22 Oui, mon peuple est bête ; ils ne me connaissent pas. Ce sont des enfants bornés ; ils ne peuvent rien comprendre. Ils sont habiles à faire le mal ; faire le bien, ils ne le savent pas. 23 Je regarde la terre : elle est déserte et vide ; le ciel : la lumière en a disparu. 24 Je regarde les montagnes : elles tremblent ; toutes les collines sont ballottées. 25 Je regarde : il n’y a plus d’hommes et tous les oiseaux ont fui. 26 Je regarde : le pays des vergers est un désert, toutes les villes sont incendiées par le SEIGNEUR, par son ardente colère. 27 Ainsi parle le SEIGNEUR : Toute la terre devient désolation, — pourtant je ne fais pas table rase. 28 C’est pourquoi la terre est en deuil, et, là-haut, le ciel s’assombrit, parce que je l’ai décrété, que j’en ai conçu le projet ; je n’y renonce pas et je ne reviens pas en arrière.

Chers frères et sœurs, la mystique est un parent pauvre de la spiritualité protestante. Les protestants se méfient des croyants qui se disent mystiques. Cette méfiance qui tourne parfois à l’aversion tient peut-être à l’idée selon laquelle la mystique est affaire de superstition, ce qui n’est pas du goût de ceux qui se réfèrent aux textes bibliques en matière de foi. Dès lors que nous considérons que la mystique est une communion intime avec l’Eternel, on imagine le croyant mystique comme une sorte d’illuminé qui s’imaginerait pouvoir entrer en communication directe avec Dieu, ce genre de croyant qu’on affuble de troubles psychiatriques et dont on se moque en disant qu’il y a du monde dans son cerveau…

Cette déconsidération des croyants mystiques est d’autant plus paradoxale que le protestantisme s’enorgueillit par ailleurs d’avoir mis fin à tous les intermédiaires entre Dieu et le croyant, d’avoir cassé toutes les médiations, qu’il s’agisse de l’Église, des saints ou du clergé, qui faisaient obstacles entre Dieu et le croyant. Les protestants se sont même targués d’être des « tutoyeurs de Dieu » ce qui atteste non seulement une proximité, mais une familiarité qui n’a rien à jalouser de la mystique.

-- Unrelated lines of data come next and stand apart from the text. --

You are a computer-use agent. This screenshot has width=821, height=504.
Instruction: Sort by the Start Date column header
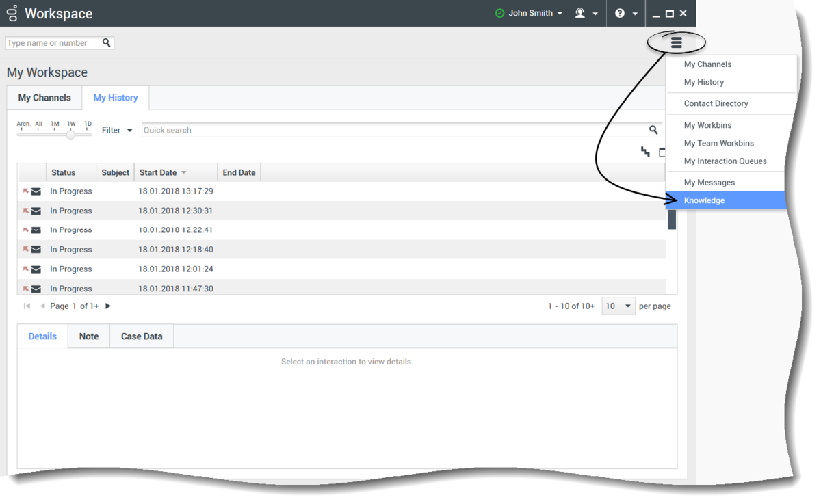159,172
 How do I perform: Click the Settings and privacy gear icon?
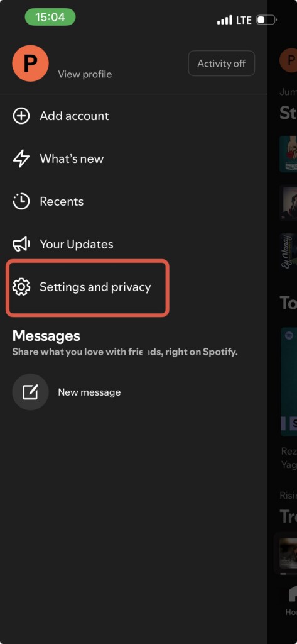click(x=21, y=287)
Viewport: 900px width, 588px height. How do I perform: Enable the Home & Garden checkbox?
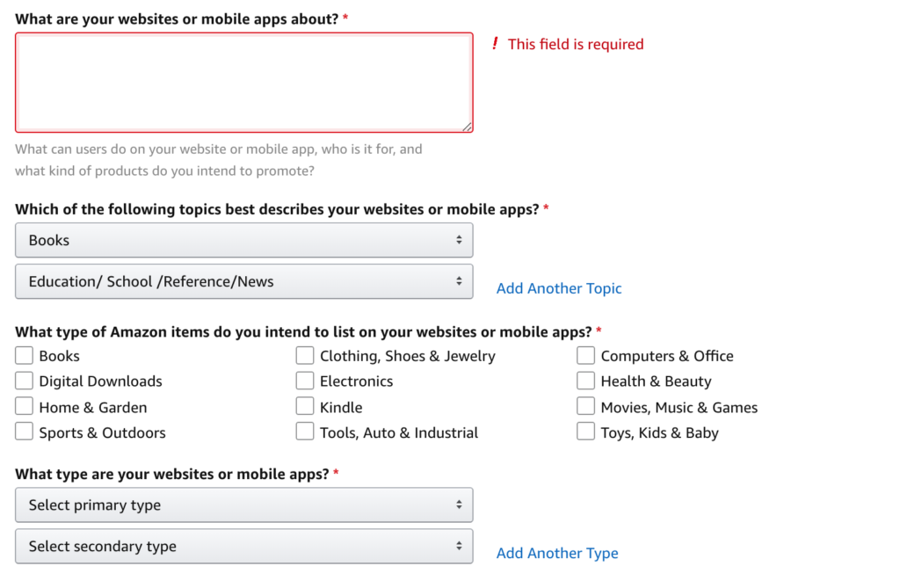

Probablement l’imagerie populaire a-t-elle joué un mauvais tour à la mystique en la confinant à l’extase représentée dans une iconographie qui nous laisse perplexe. Quant à l’expérience de « voir la lumière », elle a été reprise dans le langage populaire pour parler de quelqu’un qui prend ses désirs pour la réalité, autrement dit quelqu’un qui a perdu pied.

Mais, si nous laissons de côté ces dérisions, la question de fond nous conduit à nous interroger sur la véritable place de la mystique dans la spiritualité chrétienne : si la mystique revendique une communion intime avec le divin, il se pourrait qu’elle mérite une considération bien plus grande dans nos milieux.

Le passage biblique tiré du livre prophétique de Jérémie peut nous aider à penser cette question à rebours de ce que nous sommes habitués à faire : non pas en étudiant des cas d’expérience mystique, non pas en décortiquant les propos de Paul sur son chemin de Damas ou en analysant quelques théophanies bibliques, mais en observant une situation où un gouffre s’est installé entre Dieu et les croyants. Ce passage de Jérémie aborde cela en parlant d’une situation où la méconnaissance de Dieu est manifestement à son paroxysme, autrement dit un moment où la mystique a été totalement évacuée. Que constatons-nous ? Que le regard que l’homme porte sur le monde, sur son environnement, est profondément désolé. Le lecteur de la Bible reconnaît dans la description qui est faite un anti-récit de la création selon Genèse 1. Nous pourrions même parler d’anti-création. Ce que la personne voit, c’est le monde avant l’acte créateur de Dieu, le tohu-bohu qui précède les paroles de Dieu : plus de lumière, qui était visible depuis la parole du premier jour de ladite création. Le sec est sur le point de s’effondrer et de retourner au chaos ; il n’y a plus d’êtres vivants. C’est l’exact contraire de Gn 1.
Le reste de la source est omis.